Qui n'a pas déjà négligé ses propres besoins à passer du temps au service des autres ?
Et bien nous nous trouvons là face à une réalité confondante :
« On est souvent plus impeccable pour les autres que pour soi-même »
Mais alors d'où provient cette exigence à prendre soin des autres qui mène à la négligence de soi ?
Nous pouvons observer que dans cette posture de dévouement aveugle ce qu’on s’échine à réaliser pour les autres masque en fait un manque d'intérêt vis-à-vis de soi-même, et le plus souvent un sujet plus profond d’estime de soi, dont les conséquences varient en fonction du contexte.
La conscience et la priorité données aux autres n'est alors plus disponible pour soi-même ni suffisante pour se régénérer.

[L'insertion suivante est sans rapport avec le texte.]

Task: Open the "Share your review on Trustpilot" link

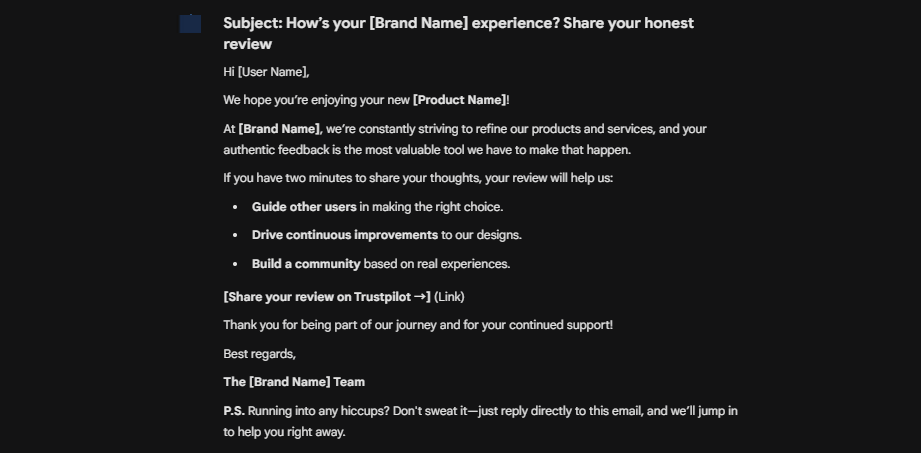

On se trouve alors dans une situation qui se retourne contre nous et dont on ne mesure pas toujours les conséquences à long terme.

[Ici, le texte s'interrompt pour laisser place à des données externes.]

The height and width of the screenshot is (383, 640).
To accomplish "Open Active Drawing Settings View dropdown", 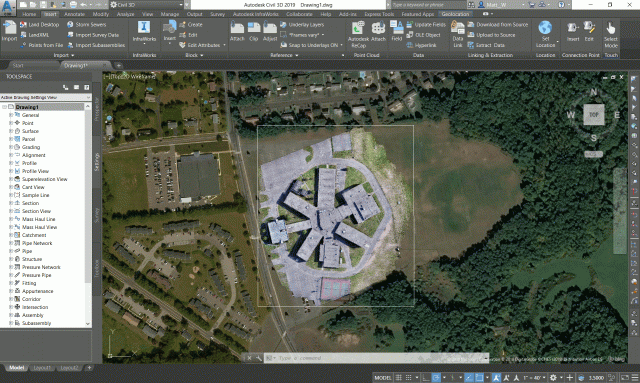I will tap(46, 97).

« Là où est le talent est le talon d'Achille »,
Ce dans quoi on excelle pour les autres est bien souvent un point faible à son endroit.
Cette formule est redoutable quand on prend un tant soit peu de recul. En effet elle révèle un paradoxe difficile à avaler, on serait prompte à apporter aux autres ce qu’on serait incapable de s’offrir à soi-même.
Les exemples sont pléthores : du professionnel de l’accompagnant qui peine à réaliser ses projets au thérapeute qui ne va pas bien, en repassant par notre cordonnier...
N’est-ce pas finalement une manifestation criante du syndrome majeur de l’accompagnant, enseignant, aidant ou « peuthes » de tous les horizons qui à vouloir tant aider les autres s’oublie jusqu’à négliger le propos et la posture qu’il honorent.
Ironie du sort ?
Il n’y a généralement « pas de fumée sans feu » et cela soulève un véritable sujet de positionnement sur le plan professionnel : l’exemplarité et la congruence.
Faites ce que je dis, pas ce que je fais. Or nous savons que nous sommes d’abord suivis pour ce que nous faisons plus que par ce que nous disons, il suffit de voir l’éducation des enfants à cet égard.
Alors est-ce rédhibitoire ?
Nous avons affaire là à une vraie question de valeur personnelle. Je suis pour ma part sensible à l’incarnation des propos et des enseignements sans y être rigide, là où d’autres ni prêtent pas attention car après tout, c’est le résultat qui compte.
Ce qui signifie qu’il ne faut pas confondre savoir-faire et savoir-faire faire, notamment dans les domaines de l’apprentissage. En écho à la fameuse formule d’Arrigo Sacchi : « En quoi faut-il avoir été un bon cheval pour être un bon Jockey » ?
Tout cela n’est pas sans rappeler cette autre réflexion philosophique qui ferait trembler les bancs du baccalauréat : La vie de l’artiste est-elle indissociable de son art ?
Toute correspondance avec l’actualité est purement intéressante...
Et que se passe-t-il quand ils sont bien chaussés ?
Aussi se consacrer à ce dont on ne peut bénéficier relève-t-il de la dévotion aveugle, d’une obligation consentie, ou encore d’une redevance assumée ?
C’est pourquoi il est fondamental de distinguer le fait de se perdre dans l'autre où de se trouver à faire vocation d’en prendre soin et de le rendre autonome.
On assiste simplement à un alignement qui, quand il suscite l'inspiration, s'avère fort à-propos.
Ce qui conditionne cette attitude résulte éminemment de paramètres bien connus dans le système de pilotage de la Coach mobile - Cf. Article LDI
Est-ce à dire pour autant qu'un cordonnier bien chaussé serait suspicieux ?
La métaphore du masque à oxygène dans les mesures d’urgence peut nous renseigner simplement : celui qui va secourir son prochain se protège d’abord lui-même.
Il est vrai que face à la pression de notre époque le cordonnier n'a plus le temps de se déplacer puisqu'il occupe le plus clair de son temps à faire marcher les autres.
Et si le remède ne se trouvait pas tout bonnement dans un autre dicton: « Charité bien ordonnée commence par soi-même » ?
Pour cela faire appel à des instances de ressourcement, de régulation, d’accompagnement et de supervision n’est sûrement pas un luxe dont on saurait se priver.